2021SC@SDUSC
Trident 中的 Bolt 执行器
2021SC@SDUSC
类似于事务Topology中的协调Bolt, Trident中利用TridentBoltExecutor来执行Trident中的SubTopologyBolt。
ITridentBatchBolt.java
public interface ITridentBatchBolt extends IComponent {
void prepare(Map<String, Object> conf, TopologyContext context, BatchOutputCollector collector);
void execute(BatchInfo batchInfo, Tuple tuple);
void finishBatch(BatchInfo batchInfo);
Object initBatchState(String batchGroup, Object batchId);
void cleanup();
}
与IBatchBolt接口相比,这个接口多了initBatchState方法和cleanup方法。

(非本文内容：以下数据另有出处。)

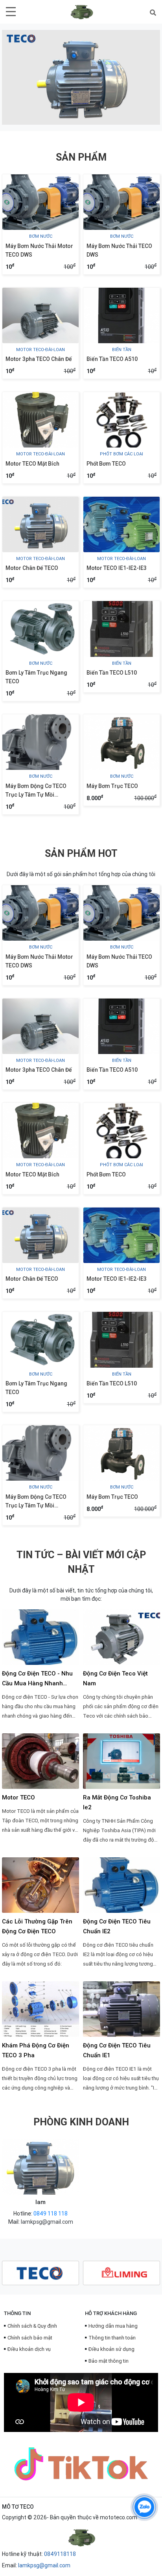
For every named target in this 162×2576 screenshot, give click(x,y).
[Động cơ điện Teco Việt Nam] (121, 1637)
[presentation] (19, 77)
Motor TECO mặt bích (32, 463)
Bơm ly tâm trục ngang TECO (36, 676)
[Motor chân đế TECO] (40, 524)
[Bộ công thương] (81, 2531)
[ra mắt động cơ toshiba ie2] (121, 1761)
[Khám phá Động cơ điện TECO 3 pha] (40, 2009)
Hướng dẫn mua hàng (113, 2326)
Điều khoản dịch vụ (29, 2349)
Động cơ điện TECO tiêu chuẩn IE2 (117, 1926)
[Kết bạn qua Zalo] (144, 2507)
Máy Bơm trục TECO (112, 786)
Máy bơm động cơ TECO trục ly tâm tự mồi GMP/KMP (36, 791)
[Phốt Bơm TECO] (121, 420)
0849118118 (60, 2554)
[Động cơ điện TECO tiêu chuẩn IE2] (121, 1885)
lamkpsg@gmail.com (47, 2221)
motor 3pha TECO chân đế (39, 359)
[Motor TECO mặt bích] (40, 420)
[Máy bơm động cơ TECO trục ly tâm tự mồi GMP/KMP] (40, 742)
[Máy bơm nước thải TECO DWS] (121, 202)
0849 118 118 (50, 2213)
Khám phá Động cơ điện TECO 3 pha (35, 2050)
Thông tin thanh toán (112, 2337)
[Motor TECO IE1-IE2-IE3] (121, 524)
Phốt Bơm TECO (106, 463)
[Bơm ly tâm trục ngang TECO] (40, 628)
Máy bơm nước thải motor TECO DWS (39, 250)
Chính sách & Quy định (32, 2326)
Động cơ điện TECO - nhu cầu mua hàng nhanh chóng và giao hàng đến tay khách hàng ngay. (37, 1679)
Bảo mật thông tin (108, 2361)
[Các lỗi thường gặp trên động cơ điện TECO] (40, 1885)
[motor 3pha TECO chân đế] (40, 315)
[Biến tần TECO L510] (121, 628)
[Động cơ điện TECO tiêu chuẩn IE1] (121, 2009)
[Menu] (11, 11)
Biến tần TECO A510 (112, 359)
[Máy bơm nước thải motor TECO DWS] (40, 202)
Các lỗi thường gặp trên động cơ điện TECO (37, 1926)
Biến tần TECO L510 (112, 672)
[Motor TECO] (40, 1761)
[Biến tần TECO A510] (121, 315)
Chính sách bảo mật (29, 2337)
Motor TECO (18, 1797)
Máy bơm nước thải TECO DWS (119, 250)
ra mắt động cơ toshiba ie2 (117, 1802)
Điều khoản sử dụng (111, 2349)
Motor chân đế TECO (32, 568)
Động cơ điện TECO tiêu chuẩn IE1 (117, 2050)
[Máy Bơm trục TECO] (121, 742)
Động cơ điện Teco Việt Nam (115, 1678)
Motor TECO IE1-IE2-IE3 (117, 568)
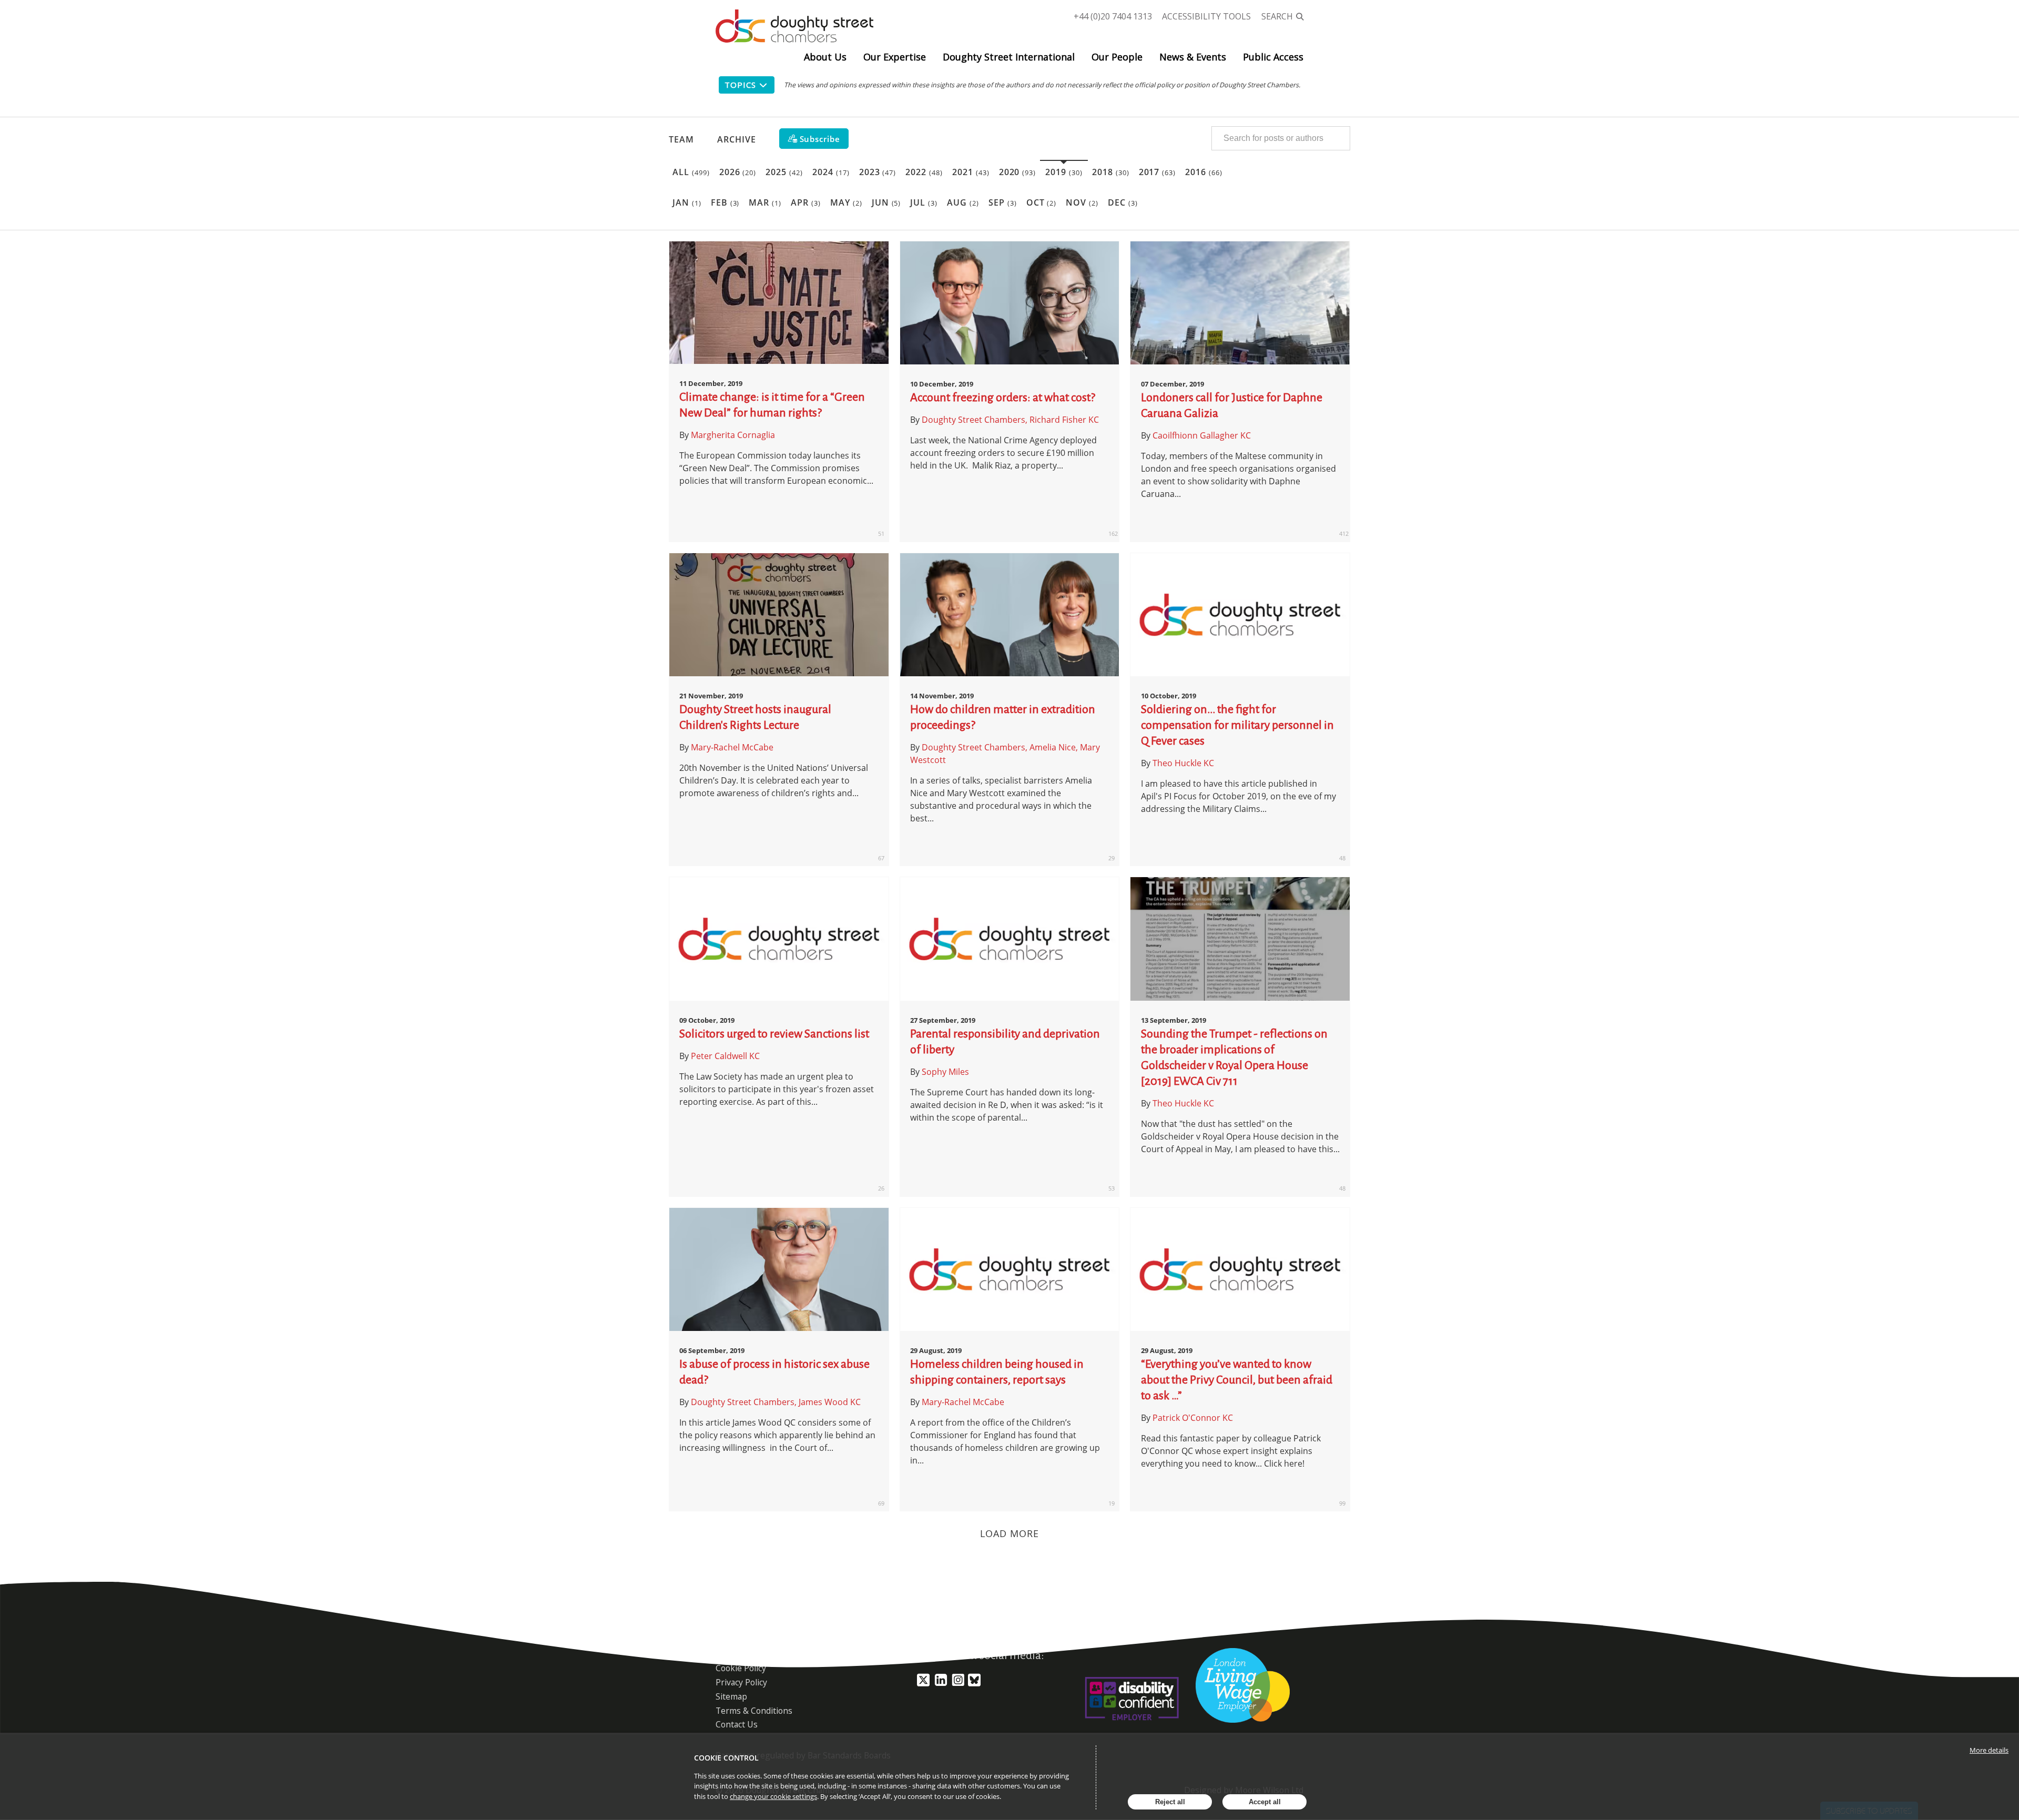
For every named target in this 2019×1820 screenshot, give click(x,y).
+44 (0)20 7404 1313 (1113, 16)
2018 (1110, 172)
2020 (1017, 172)
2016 (1203, 172)
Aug (963, 202)
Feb (725, 202)
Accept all (1265, 1802)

Trident避免了每次都需要反序列化产生一个新的Bolt对象这种情况的发生,在收到节点组中一个事务的第一条消息后,将调用initBatchState方法初
始化事务,并在结束时调用finishBatch方法,从而实现了事务隔离。
TrackedBatch类
SubTopologyBolt节点中可能会同时处理来自多个事务的消息,类TrackedBatch用于跟踪Bolt中正在处理的事务
public static class TrackedBatch {
int attemptId;
BatchInfo info;
CoordCondition condition;
int reportedTasks = 0;
int expectedTupleCount = 0;
int receivedTuples = 0;
Map<Integer, Integer> taskEmittedTuples = new HashMap<>();
boolean failed = false;
boolean receivedCommit;
Tuple delayedAck = null;
public TrackedBatch(BatchInfo info, CoordCondition condition, int attemptId) {
this.info = info;
this.condition = condition;
this.attemptId = attemptId;
receivedCommit = condition.commitStream == null;
}
}
TridentBoltExecutor
数据成员以及prepare方法
Map<GlobalStreamId, String> batchGroupIds;
Map<String, CoordSpec> coordSpecs;
Map<String, CoordCondition> coordConditions;
ITridentBatchBolt bolt;
long messageTimeoutMs;
long lastRotate;
RotatingMap<Object, TrackedBatch> batches;
OutputCollector collector;
CoordinatedOutputCollector coordCollector;
BatchOutputCollector coordOutputCollector;
TopologyContext context;
@Override
public void prepare(Map<String, Object> conf, TopologyContext context, OutputCollector collector) {
messageTimeoutMs = context.maxTopologyMessageTimeout() * 1000L;
lastRotate = System.currentTimeMillis();
batches = new RotatingMap<>(2);
this.context = context;
this.collector = collector;
coordCollector = new CoordinatedOutputCollector(collector);
coordOutputCollector = new BatchOutputCollectorImpl(new OutputCollector(coordCollector));
coordConditions = (Map) context.getExecutorData("__coordConditions");
if (coordConditions == null) {
coordConditions = new HashMap<>();
for (String batchGroup : coordSpecs.keySet()) {
CoordSpec spec = coordSpecs.get(batchGroup);
CoordCondition cond = new CoordCondition();
cond.commitStream = spec.commitStream;
cond.expectedTaskReports = 0;
for (String comp : spec.coords.keySet()) {
CoordType ct = spec.coords.get(comp);
if (ct.equals(CoordType.single())) {
cond.expectedTaskReports += 1;
} else {
cond.expectedTaskReports += context.getComponentTasks(comp).size();
}
}
cond.targetTasks = new HashSet<>();
for (String component : Utils.get(context.getThisTargets(),
coordStream(batchGroup),
new HashMap<String, Grouping>()).keySet()) {
cond.targetTasks.addAll(context.getComponentTasks(component));
}
coordConditions.put(batchGroup, cond);
}
context.setExecutorData("coordConditions", coordConditions);
}
bolt.prepare(conf, context, coordOutputCollector);
}
batchGroupsIds:
用来存储从全局流到节点组序号的映射关系。
coordSpecs;
用来存储每个节点组内部节点协调消息的接收关系。
coordConditions:
用来存储每个节点组内部的协调条件。
batches:
用来跟踪该节点正在处理的事务。
bolt:
为TridentBoltExecutor所代理的Bolt节点,目前为SubTopologyBolt类型。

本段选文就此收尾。